# Bald Eagles they Taste like Chicken



## Larry (Dec 2, 2010)

After sitting for weeks with my surrogate Father on the farm I read allot.

In one Farm magazine I read an article where in Georgia I found out what I had always thought. Bald Eagles must taste like chicken.

Why, because on the free ranging farm called White Oak Farms, our American symbol is eating $1,000 dollar worth of chickens per week. An estimated $125,000 per year. Up to 75 bald eagles have set up a roost and from what I read are found sometimes right in the coop chasing the chickens.

Larry


----------



## kiyote (Jun 15, 2014)

I'll try one when they start eatin turkeys


----------



## C2C (Mar 17, 2012)

So much for bald eagles .. what do goldens taste like ?? I'm guessing coyote . :glutton:


----------



## youngdon (Mar 10, 2010)

Larry said:


> After sitting for weeks with my surrogate Father on the farm I read allot.
> 
> In one Farm magazine I read an article where in Georgia I found out what I had always thought. Bald Eagles must taste like chicken.
> 
> ...


Apparently the guy who wrote the article needs a calculator......... just sayin'


----------



## glenway (Mar 27, 2011)

Something has been lost in translation: ",,,at least 75 Bald Eagles were living on the farm, where they overwinter October to March. At that time, Harris estimated each raptor was killing up to four chickens a day, racking up a total of at least $1,000 in *daily* losses."

Thinking I'd change my business plan. Even a bird brain knows that by rewarding behavior, the behavior will be repeated.

Maybe the chicken farmer could charge admission to tourists.

Heck, or for a bit less than $1,000 per day, I think I could offer adequate protection within the law.


----------



## Larry (Dec 2, 2010)

Like I tell my cousin who's a farmer and my close ranching friends who let me trap on their land. We taxpayers will provide subsidies for their loss. Its true and they all know it.

In fact Murphy Ranch heads up....the government has decided Cedar Trees planted in the 60's and 70's are not a help for prarrie chickens as they don't like them. So if you received funding to put in Cedar Tree wind breaks, or planted them on your own, the government will now pay you to take them out! Visit www.ne.nrcs.usda.gov/programs I think the apps are there.
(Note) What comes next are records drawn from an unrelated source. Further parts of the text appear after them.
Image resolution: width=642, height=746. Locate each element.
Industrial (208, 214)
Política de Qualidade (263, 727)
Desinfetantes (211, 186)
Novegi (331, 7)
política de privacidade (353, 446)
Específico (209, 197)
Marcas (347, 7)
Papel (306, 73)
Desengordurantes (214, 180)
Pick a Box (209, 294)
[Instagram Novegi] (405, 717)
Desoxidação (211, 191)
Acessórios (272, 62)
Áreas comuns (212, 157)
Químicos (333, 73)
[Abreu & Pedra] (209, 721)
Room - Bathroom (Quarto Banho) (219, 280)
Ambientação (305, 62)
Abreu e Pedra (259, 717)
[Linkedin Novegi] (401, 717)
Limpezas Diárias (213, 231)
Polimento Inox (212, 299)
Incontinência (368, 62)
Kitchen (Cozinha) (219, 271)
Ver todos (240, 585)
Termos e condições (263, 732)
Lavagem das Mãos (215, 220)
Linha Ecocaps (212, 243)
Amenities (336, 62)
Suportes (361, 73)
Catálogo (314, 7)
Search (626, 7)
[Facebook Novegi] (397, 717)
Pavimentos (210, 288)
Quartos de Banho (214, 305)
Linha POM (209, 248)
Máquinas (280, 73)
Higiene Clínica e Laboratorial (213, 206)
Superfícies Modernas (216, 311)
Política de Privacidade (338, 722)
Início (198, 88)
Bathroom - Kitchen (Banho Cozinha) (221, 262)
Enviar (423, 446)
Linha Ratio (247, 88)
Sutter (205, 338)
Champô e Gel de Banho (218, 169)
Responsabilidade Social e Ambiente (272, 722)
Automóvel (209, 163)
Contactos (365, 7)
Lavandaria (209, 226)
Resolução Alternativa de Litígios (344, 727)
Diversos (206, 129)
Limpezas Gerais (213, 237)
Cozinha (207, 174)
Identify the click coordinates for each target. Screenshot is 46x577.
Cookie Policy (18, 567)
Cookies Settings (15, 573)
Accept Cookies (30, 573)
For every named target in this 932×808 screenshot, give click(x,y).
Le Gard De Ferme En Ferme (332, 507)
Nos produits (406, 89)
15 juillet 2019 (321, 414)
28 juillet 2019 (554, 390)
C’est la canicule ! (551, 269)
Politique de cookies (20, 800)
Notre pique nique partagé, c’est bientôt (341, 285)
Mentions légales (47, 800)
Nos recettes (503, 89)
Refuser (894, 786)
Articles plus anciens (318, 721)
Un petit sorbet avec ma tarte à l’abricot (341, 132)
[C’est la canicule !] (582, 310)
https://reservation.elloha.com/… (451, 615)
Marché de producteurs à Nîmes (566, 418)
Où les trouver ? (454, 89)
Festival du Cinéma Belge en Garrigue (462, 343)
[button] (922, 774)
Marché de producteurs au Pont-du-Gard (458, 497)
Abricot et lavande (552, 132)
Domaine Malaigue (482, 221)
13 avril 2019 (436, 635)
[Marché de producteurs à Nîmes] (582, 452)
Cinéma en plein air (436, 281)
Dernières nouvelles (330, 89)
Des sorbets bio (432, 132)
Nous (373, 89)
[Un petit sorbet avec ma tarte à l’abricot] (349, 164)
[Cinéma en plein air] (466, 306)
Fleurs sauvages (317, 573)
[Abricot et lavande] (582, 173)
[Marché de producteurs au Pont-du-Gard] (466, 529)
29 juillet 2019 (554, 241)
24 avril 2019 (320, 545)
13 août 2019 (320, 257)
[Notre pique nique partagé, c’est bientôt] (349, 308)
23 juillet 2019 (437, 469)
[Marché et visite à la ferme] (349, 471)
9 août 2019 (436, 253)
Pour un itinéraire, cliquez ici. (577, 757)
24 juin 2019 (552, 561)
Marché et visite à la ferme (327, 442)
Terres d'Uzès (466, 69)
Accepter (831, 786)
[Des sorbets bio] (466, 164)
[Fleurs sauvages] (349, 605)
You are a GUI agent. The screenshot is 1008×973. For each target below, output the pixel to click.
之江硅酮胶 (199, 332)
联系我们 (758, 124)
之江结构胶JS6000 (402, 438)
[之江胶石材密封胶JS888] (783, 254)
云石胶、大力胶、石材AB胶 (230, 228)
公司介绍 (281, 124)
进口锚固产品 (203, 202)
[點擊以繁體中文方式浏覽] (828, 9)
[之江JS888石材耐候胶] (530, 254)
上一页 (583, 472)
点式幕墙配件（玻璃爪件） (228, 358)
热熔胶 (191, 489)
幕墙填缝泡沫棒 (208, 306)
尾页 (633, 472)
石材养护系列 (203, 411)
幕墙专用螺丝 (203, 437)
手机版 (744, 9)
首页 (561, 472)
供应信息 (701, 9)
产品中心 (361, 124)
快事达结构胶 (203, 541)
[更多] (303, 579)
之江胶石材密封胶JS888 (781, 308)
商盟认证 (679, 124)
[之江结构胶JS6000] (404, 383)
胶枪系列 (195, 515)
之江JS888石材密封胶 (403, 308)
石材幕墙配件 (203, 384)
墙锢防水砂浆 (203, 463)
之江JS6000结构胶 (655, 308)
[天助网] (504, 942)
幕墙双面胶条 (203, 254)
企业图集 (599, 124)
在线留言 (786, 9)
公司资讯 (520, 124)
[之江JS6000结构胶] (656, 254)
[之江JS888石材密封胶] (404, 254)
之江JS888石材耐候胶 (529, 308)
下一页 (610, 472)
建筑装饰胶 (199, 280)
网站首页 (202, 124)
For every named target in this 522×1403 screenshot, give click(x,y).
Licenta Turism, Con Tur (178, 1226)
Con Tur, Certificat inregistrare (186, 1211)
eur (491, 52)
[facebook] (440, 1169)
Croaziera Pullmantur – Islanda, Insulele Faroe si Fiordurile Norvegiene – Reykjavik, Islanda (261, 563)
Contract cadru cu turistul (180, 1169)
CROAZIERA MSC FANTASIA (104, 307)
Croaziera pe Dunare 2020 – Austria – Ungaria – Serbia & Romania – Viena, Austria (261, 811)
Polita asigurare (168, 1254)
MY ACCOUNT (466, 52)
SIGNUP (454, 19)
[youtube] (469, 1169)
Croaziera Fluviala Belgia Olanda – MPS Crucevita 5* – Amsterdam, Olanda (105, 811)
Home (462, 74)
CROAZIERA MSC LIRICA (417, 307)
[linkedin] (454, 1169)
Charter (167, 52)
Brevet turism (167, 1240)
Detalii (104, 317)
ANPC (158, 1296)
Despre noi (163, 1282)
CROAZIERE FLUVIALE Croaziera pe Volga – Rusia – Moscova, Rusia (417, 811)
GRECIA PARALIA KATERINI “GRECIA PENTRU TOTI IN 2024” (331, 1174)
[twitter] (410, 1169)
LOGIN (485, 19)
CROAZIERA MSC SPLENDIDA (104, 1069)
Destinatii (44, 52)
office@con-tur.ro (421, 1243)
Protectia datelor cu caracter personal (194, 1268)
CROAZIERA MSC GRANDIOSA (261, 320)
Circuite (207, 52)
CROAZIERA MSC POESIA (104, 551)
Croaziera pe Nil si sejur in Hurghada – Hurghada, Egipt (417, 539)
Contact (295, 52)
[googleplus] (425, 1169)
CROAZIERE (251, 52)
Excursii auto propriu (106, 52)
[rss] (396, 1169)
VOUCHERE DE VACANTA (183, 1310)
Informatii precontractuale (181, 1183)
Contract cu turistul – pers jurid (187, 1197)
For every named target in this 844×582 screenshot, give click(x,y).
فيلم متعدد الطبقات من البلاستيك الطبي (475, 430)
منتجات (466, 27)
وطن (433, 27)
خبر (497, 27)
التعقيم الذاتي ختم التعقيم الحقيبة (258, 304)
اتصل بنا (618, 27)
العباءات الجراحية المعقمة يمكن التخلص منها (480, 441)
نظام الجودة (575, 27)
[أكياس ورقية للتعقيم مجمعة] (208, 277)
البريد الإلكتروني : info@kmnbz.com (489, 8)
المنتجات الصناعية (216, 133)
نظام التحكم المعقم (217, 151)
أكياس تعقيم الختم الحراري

I laugh every time I hear this stuff. And my cousin and I get into all the time....he know's as a farmer he get good federal funding to stay solvent. But yet he'll they complain when my grandson takes Advance Placement classes for college on the taxpayers nickle. Then I have to remind him he get's $30,000 or more each year to redo one 1/2 acre waterway's. and the battle continues.....hahahaha

So the turkey farmers will get reimbursed I am sure their there is some government program to cover eagle eating turkeys.


----------



## murphyranch (Dec 9, 2015)

Not many cedar trees living on our ranch. If they are it's in a place were fire can't get to them. Every other year we send a raging, controlled headfire across the bluestem grass and those water sucking cedars don't stand a chance. The only funding we ever receive is through a cost share program with the Osage county soil conservation. Dad never liked Government programs. His favorite saying about them was " it's none of their god d.,m business to be loaning or giving us money when we should be housing and feeding veterans, able bodied widowed women and the disabled. We're more than capable of busting our asses as long as I got you teenage boys," miss that silly man


----------



## kiyote (Jun 15, 2014)

Larry said:


> Like I tell my cousin who's a farmer and my close ranching friends who let me trap on their land. We taxpayers will provide subsidies for their loss. Its true and they all know it.
> 
> In fact Murphy Ranch heads up....the government has decided Cedar Trees planted in the 60's and 70's are not a help for prarrie chickens as they don't like them. So if you received funding to put in Cedar Tree wind breaks, or planted them on your own, the government will now pay you to take them out! Visit www.ne.nrcs.usda.gov/programs I think the apps are there.
> 
> ...


that would explain the "common core" math discreprencies.

1000x 52 = 125,000??

can't blame em for trying , who would expect anyone in a government job to catch such a mistake.


----------